Every request through the gateway produces a receipt: a canonical record of what happened — who called, which model, what it cost, and which policy checks ran — cryptographically signed and chained to the receipt before it. The result is an audit trail where tampering with any single record is detectable.
Observability tools can tell you what they observed. Because Wardin sits in the request path and signs what it enforced, a receipt is evidence, not telemetry.
What a receipt contains
| Field | Description |
|---|
request_id | Unique ID of the request |
tenant_id | Your organization |
actor | The user/key the request is attributed to |
provider / model | Who served it and with what |
prompt_tokens / completion_tokens | Token usage |
cost_usd | Actual cost committed for the request |
checks | Ordered list of policy decisions ({name, result}) — budget, allowlist, guardrails, PII |
ts | Timestamp (RFC 3339, UTC, millisecond precision) |
How the chain works
- The receipt’s fields are serialized in a fixed canonical order.
this_hash = sha256(canonical_receipt || prev_hash) — each receipt’s hash incorporates the previous receipt’s hash.
this_hash is signed with the gateway’s ED25519 key.
Changing any field of any historical receipt changes its hash, which breaks every subsequent link in the chain. Verification re-derives the hashes from stored fields and checks the signature — nothing is taken on trust.
Chaining and signing happen in an asynchronous writer, off the response path. Receipts
add zero latency to your LLM requests, and the chain only advances after the
receipt is durably stored.
Where to see receipts
- INGRESS — click any request in the live stream to open its receipt drawer (with
RECEIPT | TRACE tabs).
- EVIDENCE — chain statistics, a sample verified receipt, and the compliance-framework view.
Verifying programmatically
# List recent receipts (newest first, cursor pagination)
curl "https://api.wardin.ai/v1/receipts?limit=25" \
-H "Authorization: Bearer wardin_sk_ADMIN_KEY"
# Fetch one receipt and verify its hash + ED25519 signature
curl "https://api.wardin.ai/v1/receipts/RECEIPT_UUID" \
-H "Authorization: Bearer wardin_sk_ADMIN_KEY"

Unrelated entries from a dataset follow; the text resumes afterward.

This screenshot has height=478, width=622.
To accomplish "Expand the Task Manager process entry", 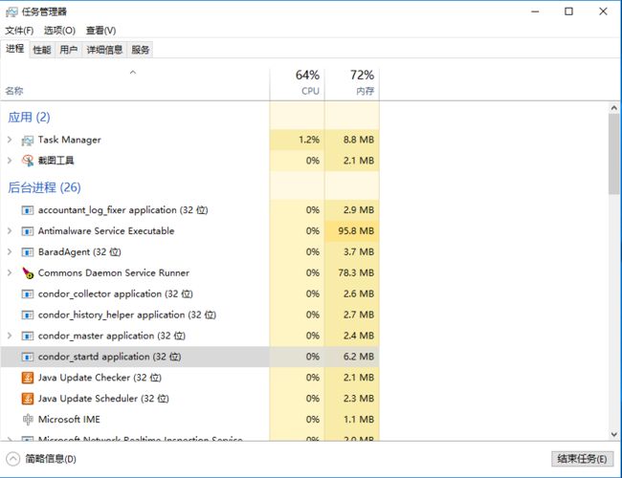I will tap(10, 140).
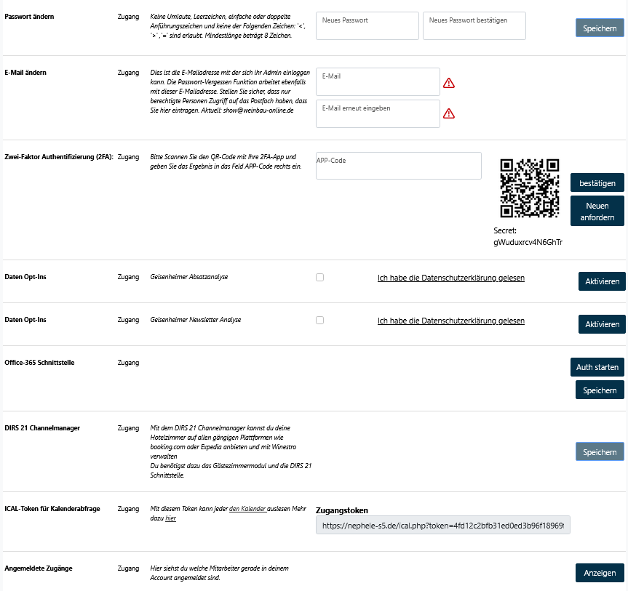
Task: Save the DIRS 21 Channelmanager settings
Action: (600, 451)
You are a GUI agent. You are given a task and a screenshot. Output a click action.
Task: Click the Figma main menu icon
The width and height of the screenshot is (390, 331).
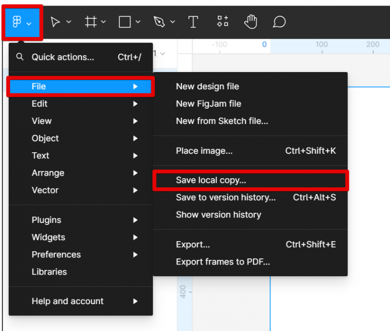17,22
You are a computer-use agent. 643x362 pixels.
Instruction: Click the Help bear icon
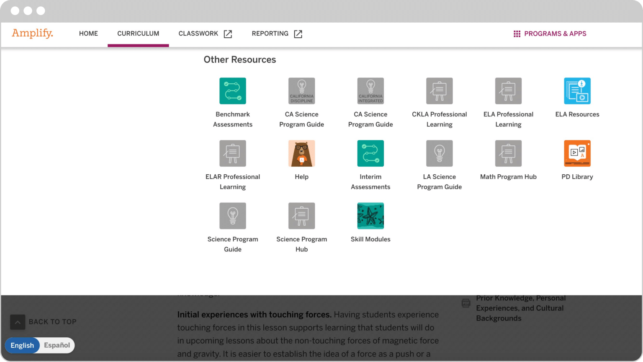pyautogui.click(x=301, y=153)
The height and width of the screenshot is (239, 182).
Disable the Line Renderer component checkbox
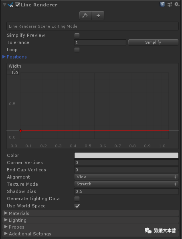tap(17, 5)
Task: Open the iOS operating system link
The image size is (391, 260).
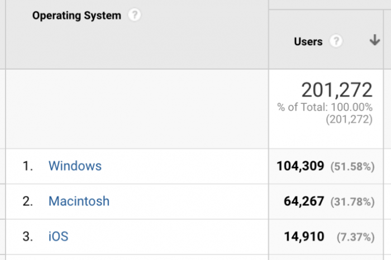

# → { ..., "verified": true }
# Verify a contiguous range of the chain — reports the first broken link, if any
curl "https://api.wardin.ai/v1/receipts/_/verify-chain?from=1&to=100" \
-H "Authorization: Bearer wardin_sk_ADMIN_KEY"
verified: true means the stored hash equals sha256(canonical || prev_hash) and the ED25519 signature over that hash is valid. Receipts are tenant-scoped — you can only read your own.
Why this matters for compliance
Frameworks like the EU AI Act and NIST AI RMF ask for evidence that governance controls actually ran — not a dashboard screenshot. A hash-chained, signed record of every enforcement decision (including blocks: over-budget 429s, allowlist 403s, guardrail rejections) is exactly that artifact, exportable and independently verifiable.